3. Open-Source LLMOps Platform TensorZero Archived Overnight Following $7.3M Seed Round
TensorZero, an open-source, self-hosted LLMOps gateway built in Rust, has abruptly archived its GitHub repository overnight. The move comes immediately after the company announced a $7.3 million seed funding round. TensorZero is widely used for gateway routing, observability, and prompt optimization, supporting major API providers and accounting for roughly 1% of global LLM API spend. While the company offers a paid complementary product called TensorZero Autopilot, the sudden archiving of the core open-source repository leaves self-hosted deployments without an active upstream open-source path.
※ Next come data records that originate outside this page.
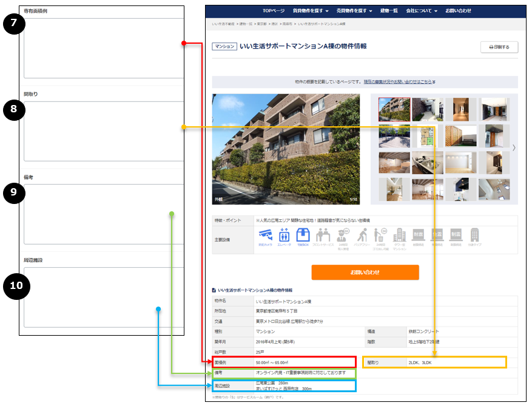
Task: Follow the vacancy status inquiry link
Action: pos(399,81)
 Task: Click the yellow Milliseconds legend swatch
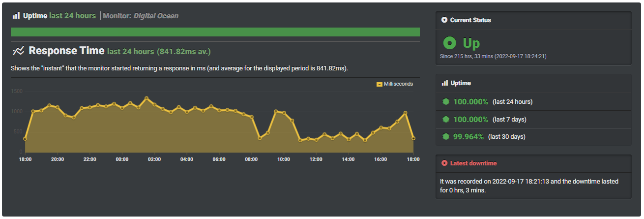pos(380,84)
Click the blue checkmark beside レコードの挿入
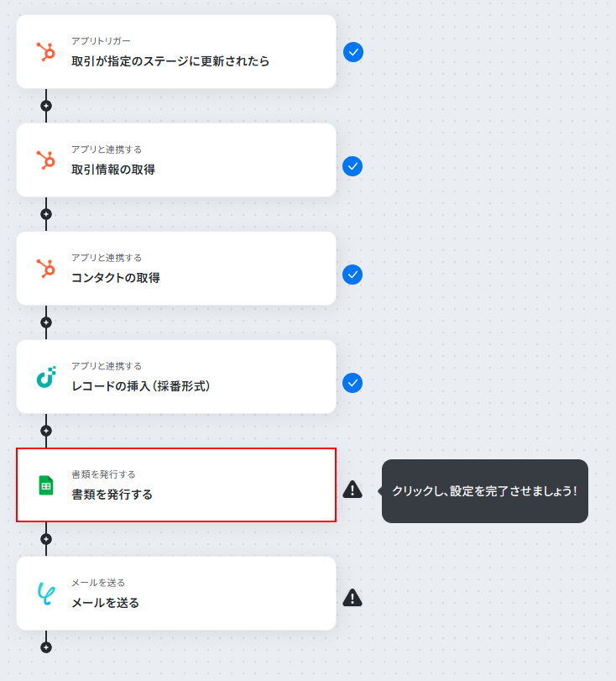Viewport: 616px width, 681px height. pos(352,383)
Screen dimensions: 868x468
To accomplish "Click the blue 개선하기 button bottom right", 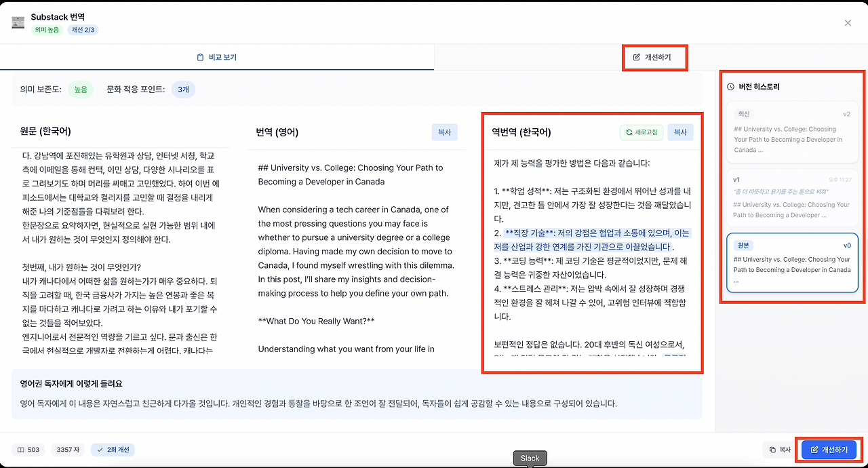I will [x=828, y=450].
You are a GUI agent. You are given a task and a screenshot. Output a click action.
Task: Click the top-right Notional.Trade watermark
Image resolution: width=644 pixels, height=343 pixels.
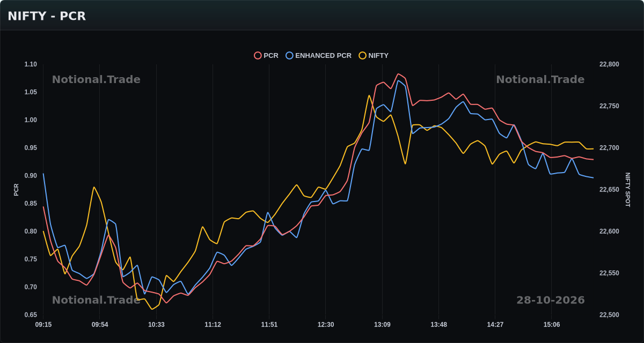(540, 79)
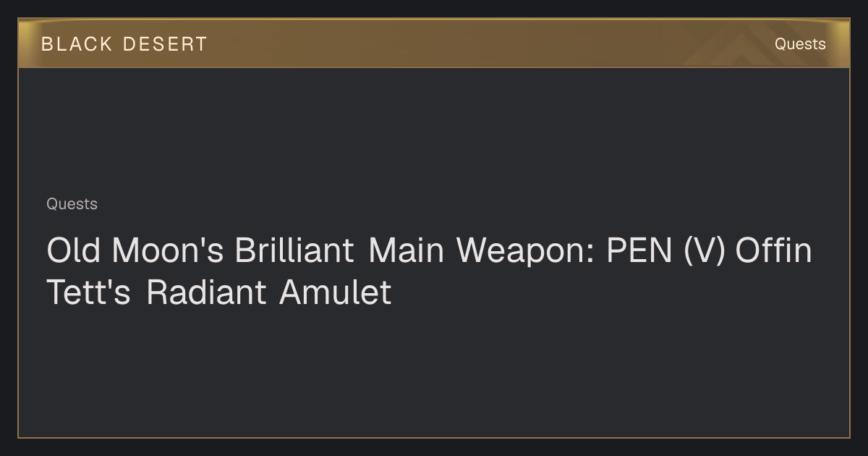Click empty gold header bar center area
Viewport: 868px width, 456px height.
pos(434,44)
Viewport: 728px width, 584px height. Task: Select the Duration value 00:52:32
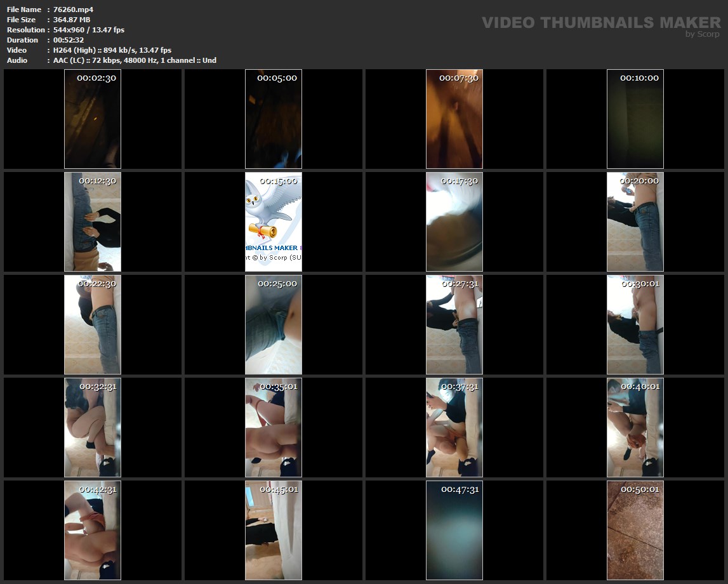pos(69,40)
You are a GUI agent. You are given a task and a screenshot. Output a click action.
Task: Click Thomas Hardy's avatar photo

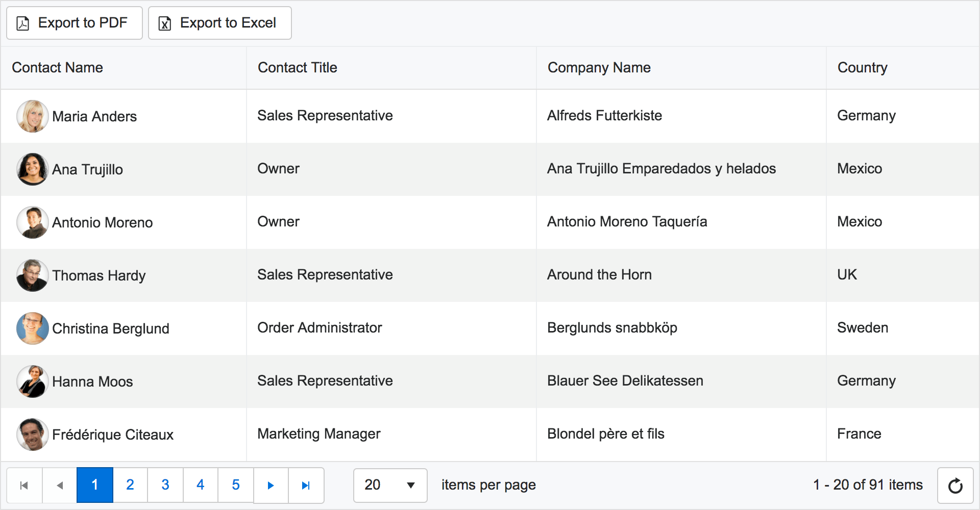click(x=33, y=275)
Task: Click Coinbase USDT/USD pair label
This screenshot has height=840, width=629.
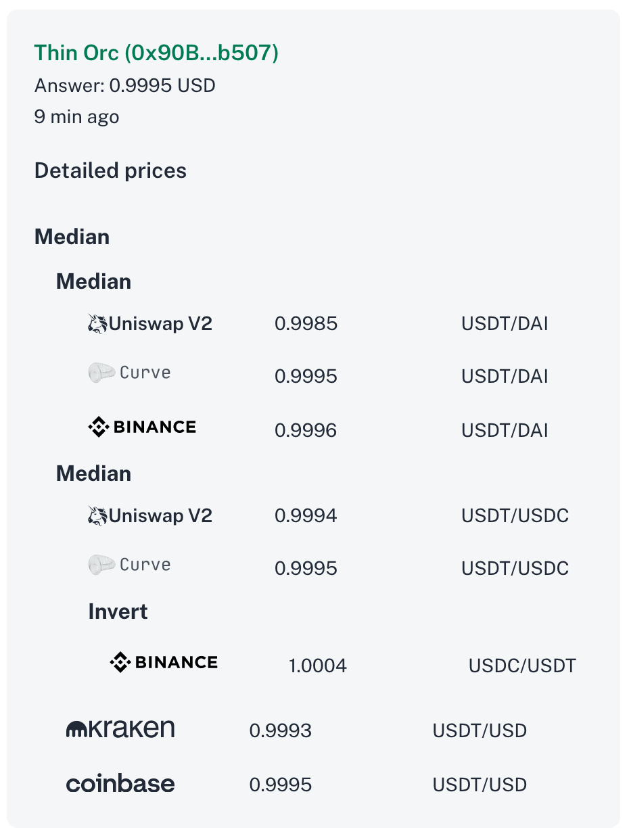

- • TensorZero has archived its open-source repository overnight following a $7.3 million seed funding announcement.
- • The platform is a self-hosted LLMOps gateway built in Rust, achieving sub-1ms p99 latency overhead.
- • TensorZero supports major LLM providers including OpenAI, Anthropic, AWS Bedrock, and Google Vertex AI.
- • The platform reportedly handles approximately 1% of global LLM API spend.
- • The company also offers TensorZero Autopilot, a paid automated AI engineer that optimizes prompts and models.
Developers relying on the open-source TensorZero gateway for LLMOps need to be aware that the repository has been abruptly archived following its seed funding round.
4. Pi-Setup Offers an Open-Source, Local Alternative to Claude Code
The open-source Pi-Setup project has emerged as a highly customizable, local-first alternative to Claude Code. Designed to run local models like Qwen 3.6 27B, the terminal interface integrates an advisor extension (typically configured with GPT-5.5) and provides a custom footer that tracks token usage, cost, and inference speed in real time. It also features a context breakdown command, a configurable permission system, custom skills, and a sync script for multi-environment setups.
- • Pi-Setup is an open-source terminal interface designed to run local models like Qwen 3.6 27B.
- • The setup features a custom footer displaying real-time token usage, cost, and inference speed.
- • It includes a context breakdown command similar to the native claudecode tool.
- • The system provides a configurable permission system, support for custom skills, and 10 built-in themes.
- • A sync and backup script is included to facilitate deployment across multiple development environments.
Developers looking for an alternative to Claude Code can use this open-source terminal setup to run local models with token tracking, custom extensions, and permission controls.
5. Dual-GPU Setup Achieves 80+ Tokens/Sec on Qwen 3.6 27B Using Speculative Decoding
A developer has detailed a hardware and software configuration that achieves 80 to 90+ tokens per second running the Qwen 3.6 27B Q8 model locally. By pairing an NVIDIA RTX 5080 with a refurbished RTX 3090 on an Asus Prime X570-Pro motherboard, the setup splits the PCIe lanes into two 8x slots. The configuration utilizes llama.cpp compiled with support for both Ampere and Blackwell architectures, leveraging speculative decoding and distributing the workload across both GPUs to maximize local inference performance.
- • The hardware configuration pairs an NVIDIA RTX 5080 with a refurbished RTX 3090 on an Asus Prime X570-Pro motherboard.
- • The setup achieves 80 to 90+ tokens per second running the Qwen 3.6 27B Q8 model.
- • Speculative decoding is enabled via llama.cpp compiled with support for both Ampere and Blackwell architectures.
- • BIOS adjustments require disabling CSM, enabling Above 4G Decoding, enabling ReSize BAR, and setting PCIe link modes to Gen 4.
- • The llama-server configuration uses the '-ts 2,3' flag to distribute the workload across the two GPUs.
Developers running local models can configure a mixed-generation dual-GPU setup to achieve high-speed inference on 27B models using speculative decoding.